Une vingtaine d’aller-retour.

Des valises que je fais et défais, qui défilent d’un appartement à un autre,

De mon pays d’accueil à mon pays de cœur.

Trois ans depuis que je vais et que je viens, et pourtant…

Pourtant, je n’ai jamais eu aussi mal de repartir.

C’est drôle. Plus le temps passe, et plus il m’est difficile de quitter le Liban.

Peut-être parce que les intervalles entre mes retours s’élargissent,

Peut-être parce que je finis mes études bientôt,

Que je commence à construire ma vie ailleurs,

Une vie d’adulte

Et que cela devient trop stable, trop vrai.
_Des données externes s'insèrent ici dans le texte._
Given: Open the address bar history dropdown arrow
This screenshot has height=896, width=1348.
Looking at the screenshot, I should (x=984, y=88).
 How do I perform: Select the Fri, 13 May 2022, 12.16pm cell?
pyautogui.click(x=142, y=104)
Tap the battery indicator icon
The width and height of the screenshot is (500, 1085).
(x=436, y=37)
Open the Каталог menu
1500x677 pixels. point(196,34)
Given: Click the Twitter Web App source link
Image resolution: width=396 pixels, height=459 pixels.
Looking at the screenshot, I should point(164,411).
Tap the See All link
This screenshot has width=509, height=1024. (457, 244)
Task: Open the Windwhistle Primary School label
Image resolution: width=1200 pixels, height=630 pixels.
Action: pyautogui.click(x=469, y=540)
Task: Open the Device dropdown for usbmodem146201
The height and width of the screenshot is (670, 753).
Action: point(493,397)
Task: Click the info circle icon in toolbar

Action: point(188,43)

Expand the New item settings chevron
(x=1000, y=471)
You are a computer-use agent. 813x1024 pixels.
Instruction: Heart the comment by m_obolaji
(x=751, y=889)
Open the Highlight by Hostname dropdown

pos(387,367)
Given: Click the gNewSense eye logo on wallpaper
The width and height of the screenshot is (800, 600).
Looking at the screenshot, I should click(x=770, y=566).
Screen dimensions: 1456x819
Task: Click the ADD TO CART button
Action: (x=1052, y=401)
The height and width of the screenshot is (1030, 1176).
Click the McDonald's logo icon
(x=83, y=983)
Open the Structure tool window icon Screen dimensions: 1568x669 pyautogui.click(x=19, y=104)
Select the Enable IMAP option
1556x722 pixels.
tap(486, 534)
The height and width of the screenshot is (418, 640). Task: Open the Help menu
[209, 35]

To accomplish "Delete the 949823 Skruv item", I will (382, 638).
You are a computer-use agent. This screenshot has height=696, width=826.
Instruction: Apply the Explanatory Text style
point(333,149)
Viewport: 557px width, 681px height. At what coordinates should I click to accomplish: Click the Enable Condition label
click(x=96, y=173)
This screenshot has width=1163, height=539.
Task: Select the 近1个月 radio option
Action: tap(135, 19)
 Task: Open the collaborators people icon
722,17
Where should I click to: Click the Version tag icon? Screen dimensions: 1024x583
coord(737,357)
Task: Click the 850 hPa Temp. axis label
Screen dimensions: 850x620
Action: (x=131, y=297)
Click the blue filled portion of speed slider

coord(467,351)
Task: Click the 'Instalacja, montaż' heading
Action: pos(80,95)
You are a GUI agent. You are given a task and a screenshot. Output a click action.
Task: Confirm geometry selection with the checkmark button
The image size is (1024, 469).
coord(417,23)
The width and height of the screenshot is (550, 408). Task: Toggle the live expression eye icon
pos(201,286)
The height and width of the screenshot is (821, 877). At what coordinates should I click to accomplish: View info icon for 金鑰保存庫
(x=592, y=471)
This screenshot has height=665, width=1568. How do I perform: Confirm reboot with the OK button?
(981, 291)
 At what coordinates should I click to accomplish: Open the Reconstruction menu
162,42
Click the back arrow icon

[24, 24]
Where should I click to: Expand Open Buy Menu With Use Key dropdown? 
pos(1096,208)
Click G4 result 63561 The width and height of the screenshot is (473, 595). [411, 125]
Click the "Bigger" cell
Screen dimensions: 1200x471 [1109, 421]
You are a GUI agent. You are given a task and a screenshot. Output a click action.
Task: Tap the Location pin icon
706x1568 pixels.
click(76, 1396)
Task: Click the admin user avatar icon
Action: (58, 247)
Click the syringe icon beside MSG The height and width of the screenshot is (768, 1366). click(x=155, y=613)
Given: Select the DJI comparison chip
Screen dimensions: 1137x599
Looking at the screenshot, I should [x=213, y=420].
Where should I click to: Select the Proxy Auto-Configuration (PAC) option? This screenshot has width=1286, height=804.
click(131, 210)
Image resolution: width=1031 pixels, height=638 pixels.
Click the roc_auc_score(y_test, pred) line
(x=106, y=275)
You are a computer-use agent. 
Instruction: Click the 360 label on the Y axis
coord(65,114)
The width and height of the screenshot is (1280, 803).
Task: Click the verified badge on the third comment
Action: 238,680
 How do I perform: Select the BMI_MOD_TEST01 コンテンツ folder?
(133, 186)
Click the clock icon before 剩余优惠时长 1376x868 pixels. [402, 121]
Cela commence à ressembler à un futur,

Un futur qui n’est pas Libanais.

Ça me fait peur. Peur de m’imaginer grandir loin de chez moi,

De m’y habituer.

Peur parce que flotter entre le Liban et l’Europe devient une cruelle réalité.

J’ai l’impression d’être destinée à toujours errer, à attendre mon retour pour recharger, à appréhender mon départ comme s’il était une fatalité.

Partir, venir, revenir, repartir, une

Triste,

Et épuisante

Routine.

Je n’ai pas envie de faire partie de ces expatriés qui ne rentrent qu’une fois les quelques années.

Moi, je veux profiter de mon pays tous les jours.

Je veux voir la neige sur nos montagnes autant que je veux me baigner dans notre bout de Méditerranée.

Je veux fêter Pâques et aller à la recherche des œufs dans mon jardin autant que je veux fêter Noël et prendre des photos à côté du Sapin.

Je veux voir mon frère grandir, petit à petit.

Je ne veux plus, rentrée, rester bouche bée face à lui.

L’été dernier, il était encore un enfant quand je le prenais au cinéma.

Cet hiver, c’est un homme qui m’ouvre la porte. Il est déjà plus grand que moi.

Je ne peux plus l’inviter au cinéma parce que c’est lui qui m’invite maintenant, et qui fait attention à moi.

Je veux voir mes grands-parents vieillir, et les serrer dans mes bras plus souvent.

Je veux rigoler des heures et des nuits avec mes amis, sans craindre qu’on ne soit, un jour, séparés par la vie.

Je veux rouler des heures sur nos routes embouteillées, et crier sur tous ceux qui ‘ne savent pas conduire’.

Je veux passer 50 coups de fil pour essayer de trouver de la place pour 20 dans un restaurant de Beyrouth.

Je veux me disputer tous les jours avec mes amis pour décider de qui prendra sa voiture, et de qui devra se serrer derrière. Je veux ‘Shotgun devant’ tous les jours, et ‘Shotgun pas au milieu’ tous les soirs.

Je veux passer mes soirées à danser, à boire, à rire, à me souvenir de ce passé qu’abrite le Liban, de notre passé.

Je veux me réveiller tous les matins en courant vers la bouteille d’eau,

Parce que j’ai trop crié hier, et parce que j’ai un peu trop bu aussi…

Je veux me réfugier dans les bras de ma mère, et je veux toujours rentrer le soir pour embrasser le front de mon père.

Je veux être accueillie par mes chiens, sentir leurs petits corps allongés sur mon lit le matin, les porter dans mes bras, sans jamais penser à les quitter demain.

Je veux figer le temps au Liban.

Je veux figer tous mes moments ici.

Je ne veux plus pleurer mon départ. Je ne veux plus de départ.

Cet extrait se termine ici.